Scott was going to move on. Jean was dead, get on with your life. And it was close to a happy ending. They lived happily ever after, and it was to create the impression that maybe if you came back in ten years, other X-Men would have grown up and out, too. Would Kitty stay with the team forever? Would Nightcrawler? Would any of them? Because that way we could evolve them into new directions, we could bring in new characters. There would be an ongoing sense of renewal, and growth and change in a positive sense.

Then, unfortunately, Jean was resurrected, Scott dumps his wife and kid and goes back to the old girlfriend. So it not only destroys Scott’s character as a hero and as a decent human being it creates an untenable structural situation: what do we do with Madelyne and the kid? … So ultimately the resolution was: turn her into the Goblin Queen and kill her off.

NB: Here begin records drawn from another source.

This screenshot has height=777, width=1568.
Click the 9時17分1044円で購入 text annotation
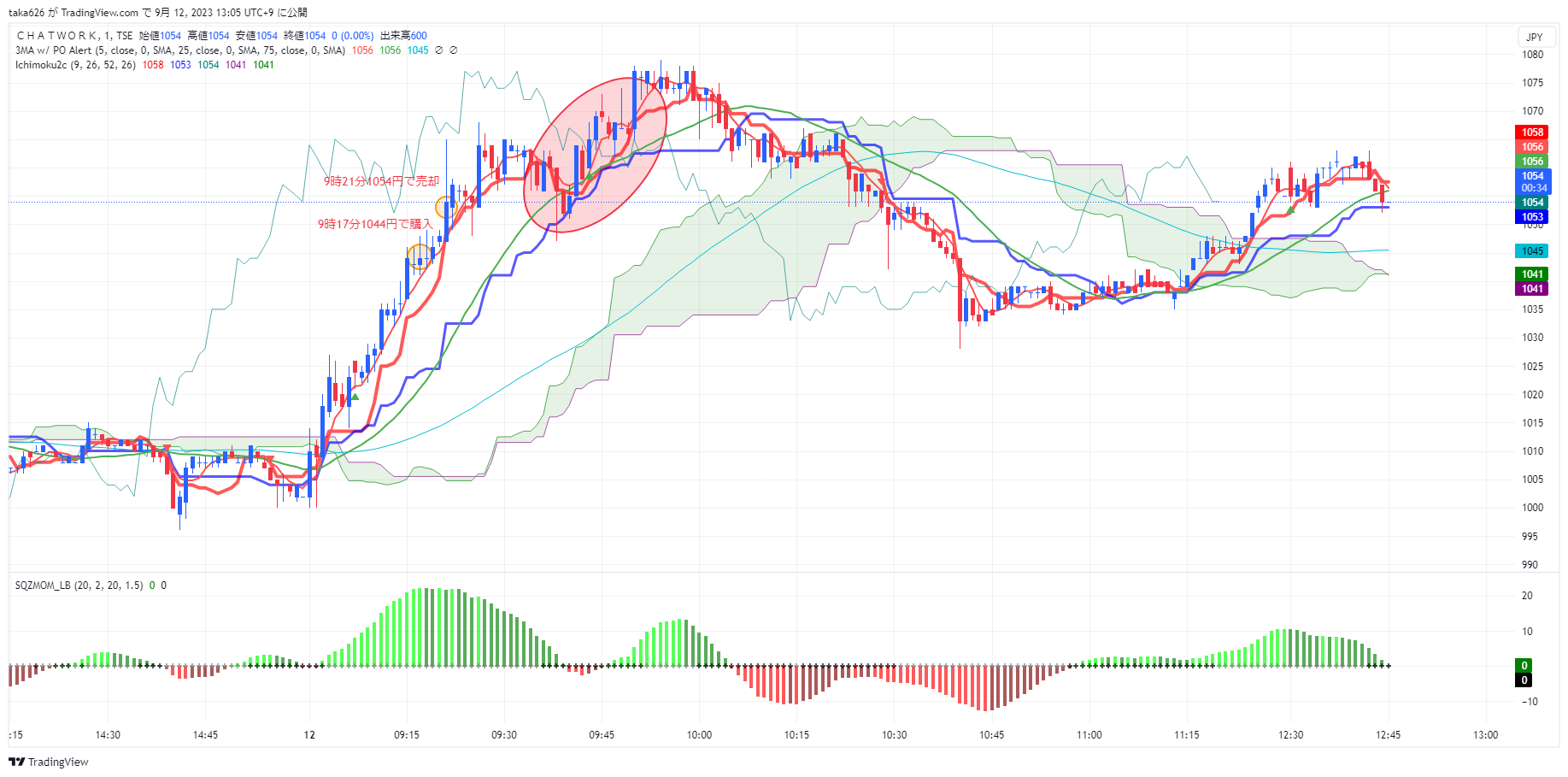tap(375, 224)
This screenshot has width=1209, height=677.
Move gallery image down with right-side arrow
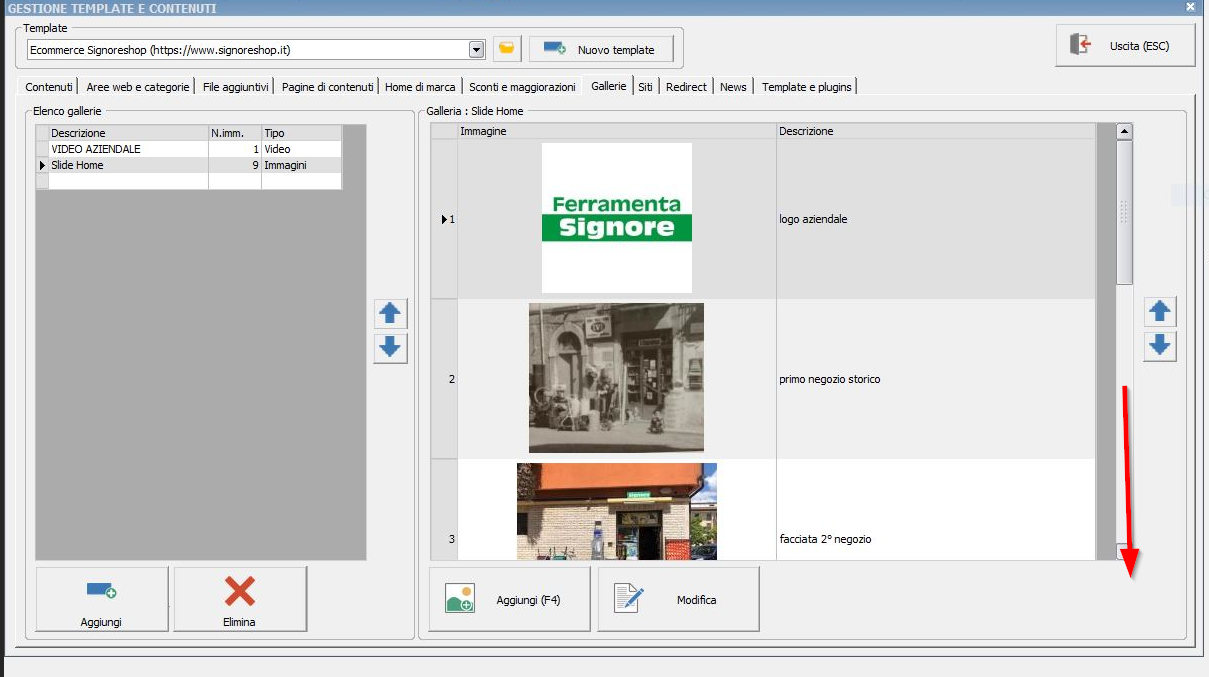coord(1160,346)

Not only did Madelyne have her backstory completely rewritten to have her be a clone of Jean Grey, created by Mister Sinister as a means of getting his hands on the product of Jean and Cyclops’ DNA, the Maddy/Jean mess also leads to one of the worst things Cyclops has ever done as a character. He abandons both Madelyne and his son Nathan to reunite with Jean as soon as he finds out she’s alive, with Marvel editorial deciding to not address either of these problems and instead leading to said “she’s actually a clone of Jean” retcon in the “Inferno” storyline.

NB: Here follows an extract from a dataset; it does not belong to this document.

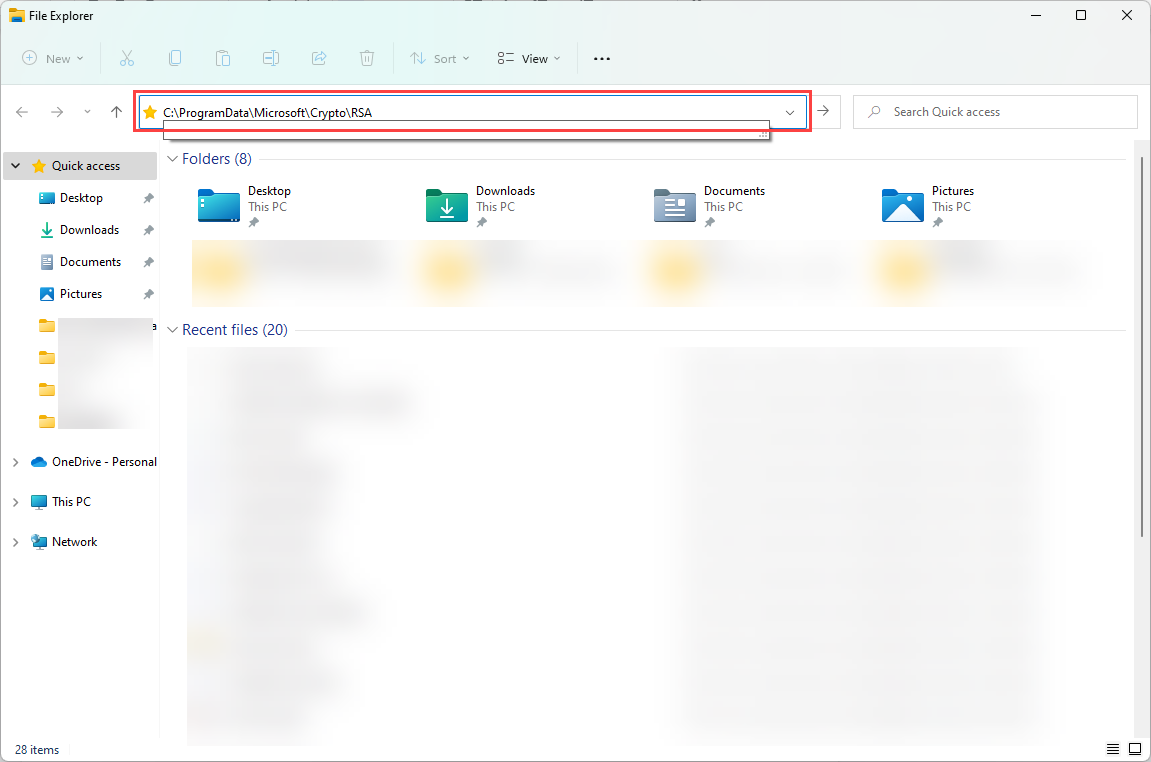This screenshot has height=762, width=1151.
Task: Click the Cut icon in the toolbar
Action: point(127,58)
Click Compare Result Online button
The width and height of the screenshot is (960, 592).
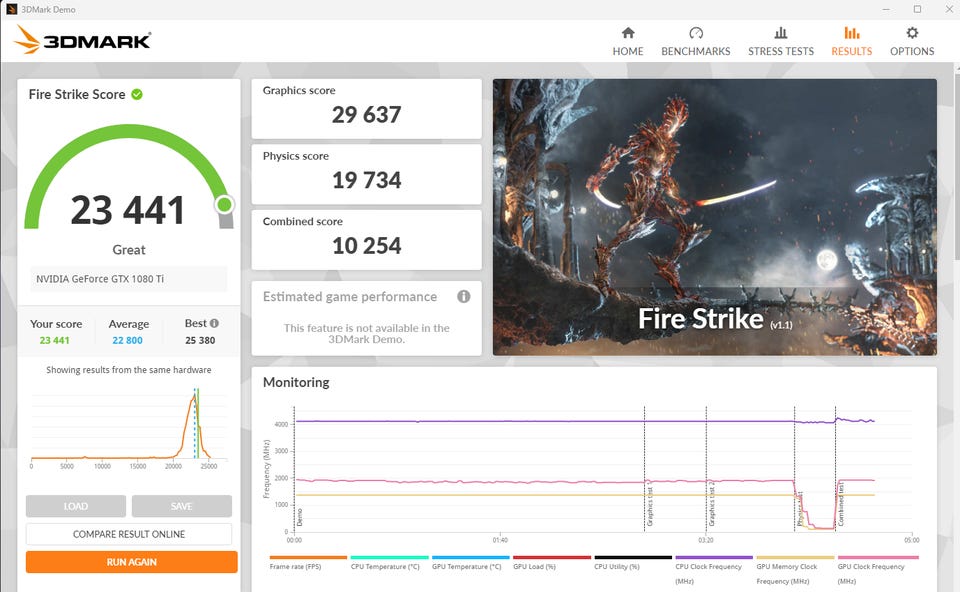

With “Fire Made Flesh,” the X-Men ‘97 creative team recognizes that most of Madelyne’s storyline from the original comics is awful, throws out almost all but the essential bits and reworks it into something that finally does right by the character. Yes, she’s still a clone of Jean that Sinister created to get his hands on the pair’s child, yes she still has her turn as the villainous Goblin Queen, but this time around there’s the added twist that at some point in the past Sinister had kidnapped Jean and switched her out with Madelyne—and thanks to their shared telepathic abilities, neither one of them knows when the switch happens. This immediately throws into question which of them we were actually seeing at key moments in the original series, such as marrying Scott or their turn as the Phoenix. ‘97 wisely chooses to leave this question open ended, with nobody but Mister Sinister knowing when the switch took place, but Madelyne finally gets the agency she never got in the original comics and leaves the mansion to find her own way in life.

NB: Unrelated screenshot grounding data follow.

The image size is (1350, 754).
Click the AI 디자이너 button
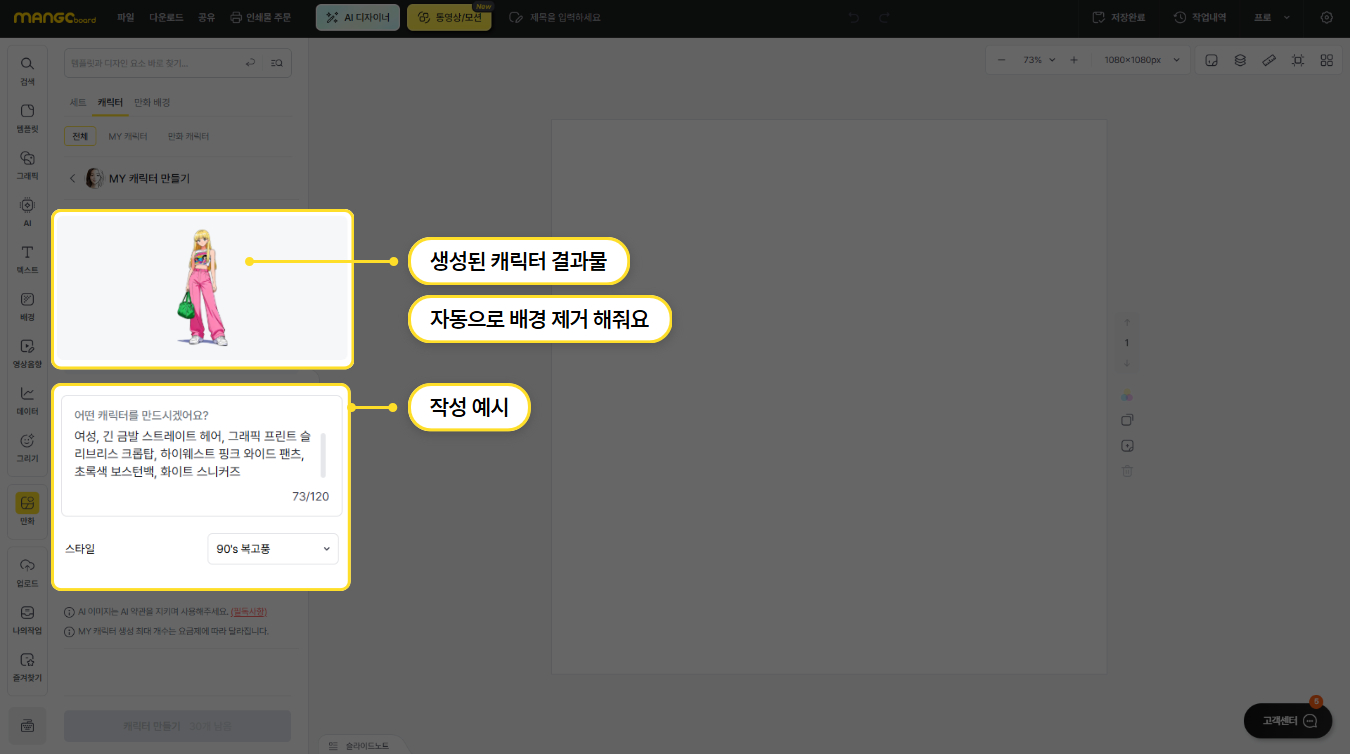click(x=358, y=18)
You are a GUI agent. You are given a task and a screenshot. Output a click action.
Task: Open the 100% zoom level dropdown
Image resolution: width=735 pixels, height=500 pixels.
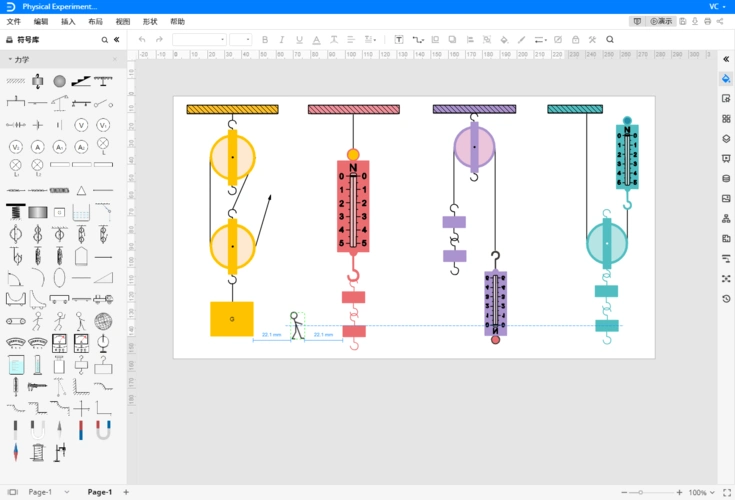700,492
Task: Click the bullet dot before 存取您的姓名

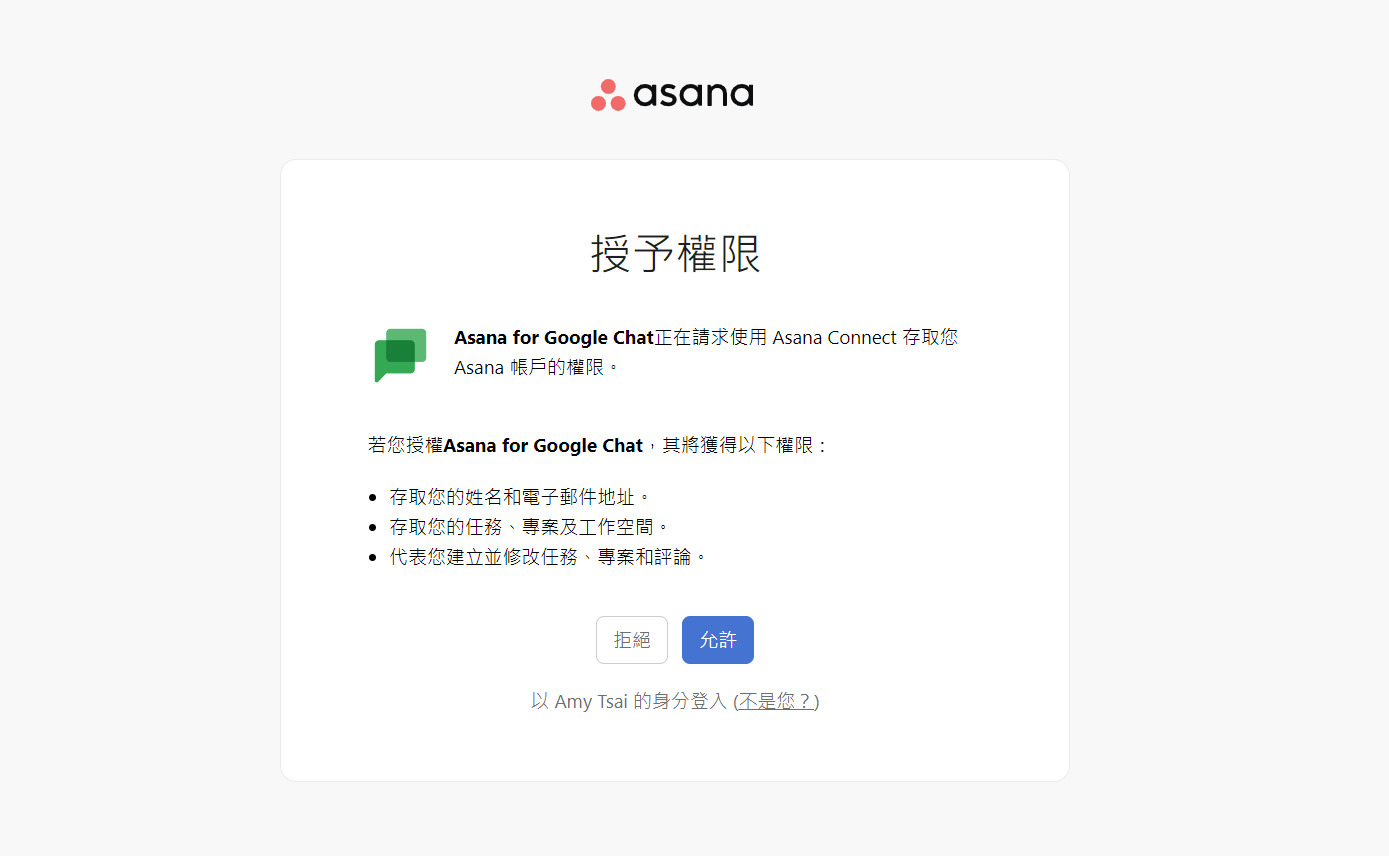Action: point(373,497)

Left to right: Morph, Storm, Gambit, Cyclops, Rogue, Wolverine, Bishop, and Beast
Courtesy of Marvel Animation

Additionally, “Fire Made Flesh” turns the whole “Scott abandoning Madelyne and Nathan” mess from a horrendous character flaw into tragedy. Instead, Scott is forced to willingly send Nathan into the future with Bishop in hopes that the future will have a cure for the techno-organic virus that Mr. Sinister had infected his son with, starting him down the path to becoming Cable while also…not completely destroying Cyclops’ character.

There’s a number of other smaller things as well: how the show is the first X-Men property in seemingly forever that gives actual screen time and development to X-Men not named Wolverine; how the animation style stays faithful to the original series’ aesthetic while elevating it beyond anything that the original series could have achieved; how the series finally admits that a big, blue, boy scout like Cyclops is also pretty damn cool; how smaller cameos from the likes of Spider-Man, Daredevil, Captain America and Doctor Doom make ’97 feel like part of the larger universe of all of Marvel’s shows from the ’90s. The season even ends with a continuation of the themes of past vs. future, sending most of the team into the past for an encounter with the mutant who would come to be known as Apocalypse while Scott and Jean get sent into some version of the future for a family reunion of sorts with Mother Askani and Nathan Grey, alternate universe versions of their children. 

While the as-yet-unexplained departure of showrunner Beau DeMayo leaves some very real questions about how future seasons of the show will play out, what we have so far from X-Men ‘97 is something truly special, and a remarkable start for mutantkind as they finally join the wider universe of Marvel’s film and television universe.